He goes on to argue in the same way against all those who plead for belief in the established faith on the ground of practical prudence etc., and then lays down his own positive belief in contrast with that of the believers in established religions in these words :

"Those who prefer the so-called invented revelation of mankind to the natural inspiration from God, which consists in attending to social life with their own species and having an intuitive faculty of discriminating good from evil, instead of gaining the union of hearts with mutual love and affection of all their fellow creatures without difference in shape and colour or creeds and religions, which is a pure devotion acceptable to God, the Creator of nature, consider some special formulæ and bodily motions to be the cause of Salvation and receiving bounty from Almighty God.'

After contrasting thus his own faith with that of most people, he classifies mankind into the following four kinds :

Firstly-A class of deceivers who in order to attract the people to themselves wilfully invent

doctrines, creeds and faiths and put the people to troubles and cause disunion among them.

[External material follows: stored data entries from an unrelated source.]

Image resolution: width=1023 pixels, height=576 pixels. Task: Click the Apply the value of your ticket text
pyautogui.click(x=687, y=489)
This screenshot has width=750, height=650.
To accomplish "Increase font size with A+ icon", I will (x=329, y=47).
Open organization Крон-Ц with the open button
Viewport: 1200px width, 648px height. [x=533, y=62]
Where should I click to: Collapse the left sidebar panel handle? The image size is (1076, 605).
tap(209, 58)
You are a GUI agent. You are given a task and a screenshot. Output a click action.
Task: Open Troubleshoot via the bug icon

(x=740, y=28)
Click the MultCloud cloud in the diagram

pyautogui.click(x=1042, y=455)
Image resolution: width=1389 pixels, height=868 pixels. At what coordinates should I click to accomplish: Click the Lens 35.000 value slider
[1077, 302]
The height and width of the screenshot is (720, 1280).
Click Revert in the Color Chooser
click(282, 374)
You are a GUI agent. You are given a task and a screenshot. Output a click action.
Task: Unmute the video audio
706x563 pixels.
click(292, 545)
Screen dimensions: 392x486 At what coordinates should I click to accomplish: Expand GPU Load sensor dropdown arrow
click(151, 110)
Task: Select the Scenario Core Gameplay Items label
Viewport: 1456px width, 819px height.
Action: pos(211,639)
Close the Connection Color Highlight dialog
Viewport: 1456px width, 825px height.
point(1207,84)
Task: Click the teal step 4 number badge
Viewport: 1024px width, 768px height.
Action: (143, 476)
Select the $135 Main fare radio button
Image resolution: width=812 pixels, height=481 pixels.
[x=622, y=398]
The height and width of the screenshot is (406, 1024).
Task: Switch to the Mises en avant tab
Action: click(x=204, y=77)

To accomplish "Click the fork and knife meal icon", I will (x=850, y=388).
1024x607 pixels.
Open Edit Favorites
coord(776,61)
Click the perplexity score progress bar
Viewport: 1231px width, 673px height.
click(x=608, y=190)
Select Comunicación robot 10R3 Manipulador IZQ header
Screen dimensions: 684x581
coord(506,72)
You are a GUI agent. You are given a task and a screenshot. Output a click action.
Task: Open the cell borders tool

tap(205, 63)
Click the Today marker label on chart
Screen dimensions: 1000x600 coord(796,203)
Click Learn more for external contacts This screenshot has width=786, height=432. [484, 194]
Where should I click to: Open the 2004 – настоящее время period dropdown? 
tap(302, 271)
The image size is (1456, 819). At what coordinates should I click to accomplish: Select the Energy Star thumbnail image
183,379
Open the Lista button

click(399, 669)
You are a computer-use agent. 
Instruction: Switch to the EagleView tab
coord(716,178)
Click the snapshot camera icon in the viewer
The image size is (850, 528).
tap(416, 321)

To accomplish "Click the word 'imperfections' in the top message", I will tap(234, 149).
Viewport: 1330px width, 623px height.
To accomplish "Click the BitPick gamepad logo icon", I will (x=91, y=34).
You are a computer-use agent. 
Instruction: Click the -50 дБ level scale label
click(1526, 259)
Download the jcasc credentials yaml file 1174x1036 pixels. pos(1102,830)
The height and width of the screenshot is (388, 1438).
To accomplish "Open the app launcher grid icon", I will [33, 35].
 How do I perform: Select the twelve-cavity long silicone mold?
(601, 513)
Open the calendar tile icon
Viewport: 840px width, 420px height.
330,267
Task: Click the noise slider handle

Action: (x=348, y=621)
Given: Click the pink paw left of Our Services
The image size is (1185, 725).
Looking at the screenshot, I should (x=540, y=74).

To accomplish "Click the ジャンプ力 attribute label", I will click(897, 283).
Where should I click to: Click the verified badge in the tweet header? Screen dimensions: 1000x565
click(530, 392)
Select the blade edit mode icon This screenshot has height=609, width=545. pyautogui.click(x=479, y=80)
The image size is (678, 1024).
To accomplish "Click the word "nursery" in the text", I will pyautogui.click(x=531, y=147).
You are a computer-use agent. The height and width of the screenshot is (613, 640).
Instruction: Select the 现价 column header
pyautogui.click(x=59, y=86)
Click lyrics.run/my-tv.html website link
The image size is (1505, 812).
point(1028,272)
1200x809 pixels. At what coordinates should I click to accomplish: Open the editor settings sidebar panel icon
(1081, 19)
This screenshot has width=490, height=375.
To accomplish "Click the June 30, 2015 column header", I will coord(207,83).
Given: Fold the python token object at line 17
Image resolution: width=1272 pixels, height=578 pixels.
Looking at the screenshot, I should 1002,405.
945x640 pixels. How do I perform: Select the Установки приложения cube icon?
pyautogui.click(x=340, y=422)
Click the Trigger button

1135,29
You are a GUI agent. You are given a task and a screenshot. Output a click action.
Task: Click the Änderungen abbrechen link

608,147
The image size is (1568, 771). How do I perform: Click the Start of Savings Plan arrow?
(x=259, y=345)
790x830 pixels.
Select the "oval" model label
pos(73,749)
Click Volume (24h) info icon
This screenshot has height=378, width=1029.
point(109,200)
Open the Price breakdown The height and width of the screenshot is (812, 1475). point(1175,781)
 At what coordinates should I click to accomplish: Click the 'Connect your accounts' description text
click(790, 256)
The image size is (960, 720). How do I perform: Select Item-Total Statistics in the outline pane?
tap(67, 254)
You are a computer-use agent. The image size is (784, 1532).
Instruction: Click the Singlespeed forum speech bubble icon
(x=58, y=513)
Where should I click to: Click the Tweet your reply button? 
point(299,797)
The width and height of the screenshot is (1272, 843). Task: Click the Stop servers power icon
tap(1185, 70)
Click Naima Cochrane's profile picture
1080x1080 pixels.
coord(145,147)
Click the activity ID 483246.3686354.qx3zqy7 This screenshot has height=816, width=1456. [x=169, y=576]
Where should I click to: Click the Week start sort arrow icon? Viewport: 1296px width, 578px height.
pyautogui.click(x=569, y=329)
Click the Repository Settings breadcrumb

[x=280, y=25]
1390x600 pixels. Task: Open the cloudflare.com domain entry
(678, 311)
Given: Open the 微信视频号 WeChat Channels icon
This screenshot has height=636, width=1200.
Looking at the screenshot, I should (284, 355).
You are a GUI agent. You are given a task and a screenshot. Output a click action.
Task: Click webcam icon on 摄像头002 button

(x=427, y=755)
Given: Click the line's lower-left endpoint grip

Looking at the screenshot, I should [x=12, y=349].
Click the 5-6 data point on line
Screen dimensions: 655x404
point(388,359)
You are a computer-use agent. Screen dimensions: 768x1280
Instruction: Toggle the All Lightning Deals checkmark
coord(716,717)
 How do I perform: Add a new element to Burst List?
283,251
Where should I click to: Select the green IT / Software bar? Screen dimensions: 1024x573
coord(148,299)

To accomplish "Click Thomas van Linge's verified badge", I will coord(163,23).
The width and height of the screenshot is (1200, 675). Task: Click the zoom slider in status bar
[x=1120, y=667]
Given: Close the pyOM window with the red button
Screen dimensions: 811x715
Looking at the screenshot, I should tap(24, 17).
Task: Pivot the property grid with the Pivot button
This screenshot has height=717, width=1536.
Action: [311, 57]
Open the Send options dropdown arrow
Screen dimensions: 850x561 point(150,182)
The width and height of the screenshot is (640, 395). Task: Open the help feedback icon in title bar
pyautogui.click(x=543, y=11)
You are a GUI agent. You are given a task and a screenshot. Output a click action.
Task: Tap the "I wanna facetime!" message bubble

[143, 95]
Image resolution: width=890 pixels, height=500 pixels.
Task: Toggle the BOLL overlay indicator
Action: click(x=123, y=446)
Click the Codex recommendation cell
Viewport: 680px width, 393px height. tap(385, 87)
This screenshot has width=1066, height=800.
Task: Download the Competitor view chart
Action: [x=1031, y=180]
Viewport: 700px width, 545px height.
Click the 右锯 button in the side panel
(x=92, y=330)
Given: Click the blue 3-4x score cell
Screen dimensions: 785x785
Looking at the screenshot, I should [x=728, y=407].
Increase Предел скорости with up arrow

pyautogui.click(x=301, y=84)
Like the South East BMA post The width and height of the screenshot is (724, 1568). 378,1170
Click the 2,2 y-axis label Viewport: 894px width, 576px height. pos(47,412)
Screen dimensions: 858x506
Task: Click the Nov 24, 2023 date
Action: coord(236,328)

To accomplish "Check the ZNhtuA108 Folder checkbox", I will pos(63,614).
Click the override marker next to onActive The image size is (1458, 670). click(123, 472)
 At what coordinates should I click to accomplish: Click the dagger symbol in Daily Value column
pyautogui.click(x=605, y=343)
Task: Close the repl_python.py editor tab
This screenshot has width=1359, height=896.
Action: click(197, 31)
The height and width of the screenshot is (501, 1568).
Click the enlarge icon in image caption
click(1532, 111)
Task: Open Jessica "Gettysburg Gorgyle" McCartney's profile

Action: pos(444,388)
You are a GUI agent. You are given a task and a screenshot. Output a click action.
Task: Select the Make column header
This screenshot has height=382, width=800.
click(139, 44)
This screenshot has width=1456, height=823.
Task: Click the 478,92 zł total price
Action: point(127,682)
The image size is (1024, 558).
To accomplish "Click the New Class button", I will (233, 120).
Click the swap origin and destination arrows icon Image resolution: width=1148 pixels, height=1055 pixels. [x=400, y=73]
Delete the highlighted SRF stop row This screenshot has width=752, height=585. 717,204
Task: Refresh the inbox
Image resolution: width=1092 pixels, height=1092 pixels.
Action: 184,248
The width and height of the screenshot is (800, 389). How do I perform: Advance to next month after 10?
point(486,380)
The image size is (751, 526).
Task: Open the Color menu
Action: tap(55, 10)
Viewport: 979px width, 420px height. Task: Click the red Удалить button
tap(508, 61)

2ndly-A class of deceived people who, without inquiring into the fact, adhere to others.

3rdly-A class of people who are deceivers and also deceived: they are those who having themselves faith in the sayings of another induce others to adhere to them.

4thly-Those who by the help of Almighty God are neither deceivers nor deceived. "

He closes the book with a promise of publishing another book entitled Discussion of Various Religions in which he was to give details bearing on the subject, a work which he could not write, or at any rate was never published.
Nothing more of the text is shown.